Tuesday, January 23, 2007

Matt and his Birthday

Matt's forty this year, forty in May to be exact, and for part of his fortieth birthday experience he'd like to go on a bike camping weekend to Tenby.

Whilst drooling over Russell Davies's excellent blog, entitled eggbaconchipsandbeans, I've found what could be our best bet for breakfast; Denis Cafe, situated in a fine spot overlooking the beach. The trouble is, I can see Loz kicking up a bit of a fuss about this one with the argument of "What's wrong with cooking the breakfast ourselves on our stoves?"

Nothing is wrong with cooking ones own breakfast, but unfortunately my tent doesn't come equipt with a cappuccino machine. And when one's on holiday, one is entitled to have a cappuccino along with ones breakfast.

What what what.

"James, would you mind washing the Bentley, dear boy? And could we have a couple of lartays when you've finished?" (They would definitely be pronounced lartays)

7 comments:

biker loving sex bomb said...

I'm with Loz on this one, camping is all about getting back to nature, the simple pleasures, cooking on an open fire, long nights drinking so that you can endure the uncomfortable airbed, walking a mile to the toilet in the dark, waking up feeling clostrophobic then washing in water so cold it might as well have come fresh from a mountain stream!

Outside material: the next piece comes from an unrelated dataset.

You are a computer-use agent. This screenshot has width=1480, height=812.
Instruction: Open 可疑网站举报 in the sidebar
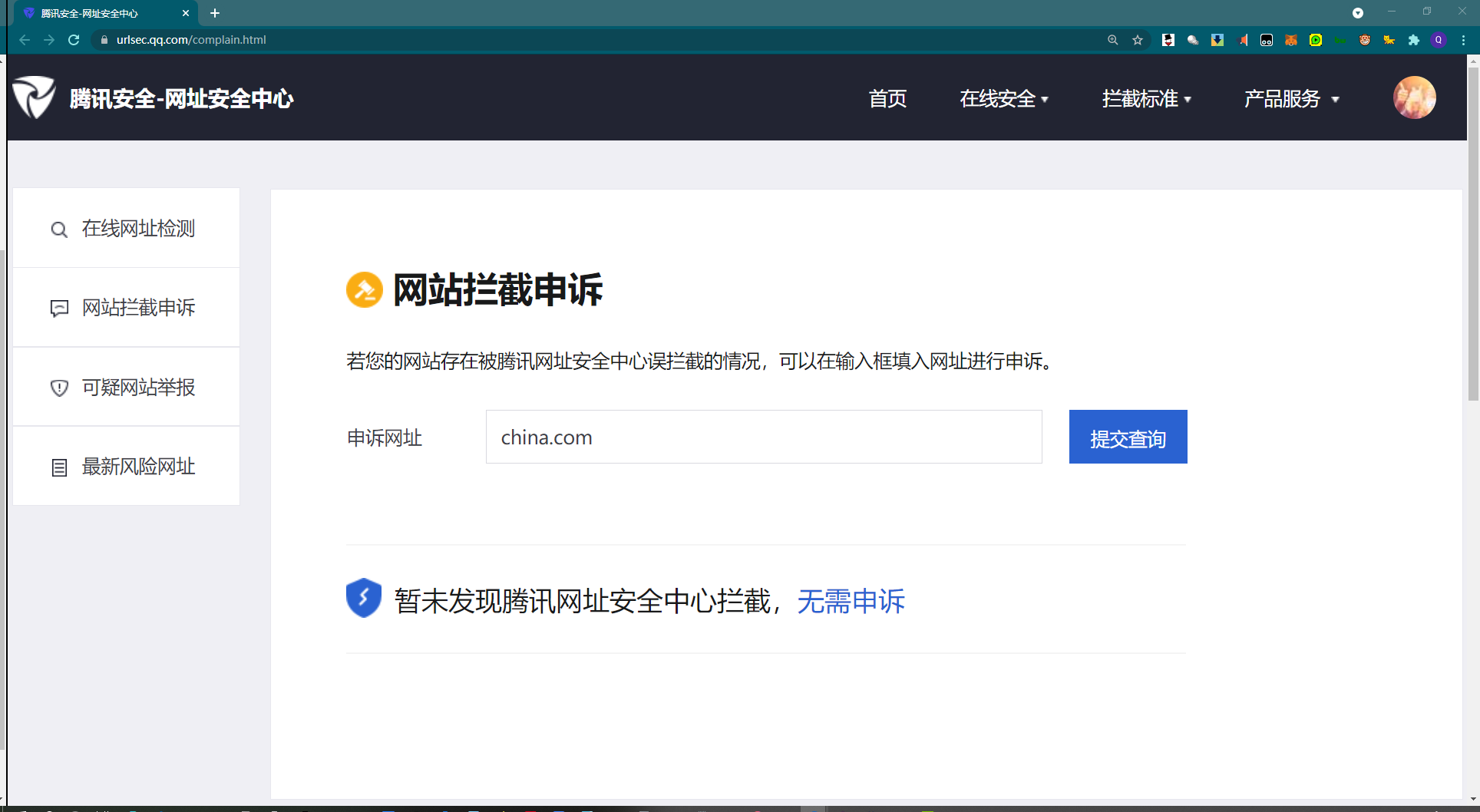tap(127, 388)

Cappuccino???? How gay!!!!

Mind you, you wouldnt catch me on a camping trip, nowhere to plug in my hair drier, straightners and iron! Give me a nice hotel room anyday,

"Can I have a tall skinny latte please waiter?"

Elaine Denning said...

Are you serious? A cappuccino on a camping trip? LoL

You don't pack slippers as well, do you?

Anonymous said...

Why would you walk a mile to the toilet??? dig a hole, squat down...job done (so to speak!!) Women!! so damm fussy!! As for breakfast... a bag of Monster Munch and a can of coke will do me!!!!

biker loving sex bomb said...

Ant said .." breakfast... a bag of Monster Munch and a can of coke"
Any wonder you need to "dig a hole, squat down..."
If that is being a man then I am glad I'm a woman, even if I do get labelled as "fussy"

Anonymous said...

Well i dont see the point fannying around with pots and pans the morning after the night before, especially after drinking yourself silly and realising its only slightly warmer than Antarctica outside, Pringles are also a fine snack to start the day with and the empty tube doubles as a great toilet recepticle when you have finished!! (number 1s and 2s are held comfortably!!) Just dont leave it where somebody may find it as its something that could really ruin a holiday.....

biker loving sex bomb said...

I refer back to my original comment "Give me a nice hotel room any day"

Anonymous said...

i,m with myself too on the own cooked full english outside the tent. but hell if its cheap enough and close enough to walk to i,m in. cant wear a helmet with a head pounding hangover.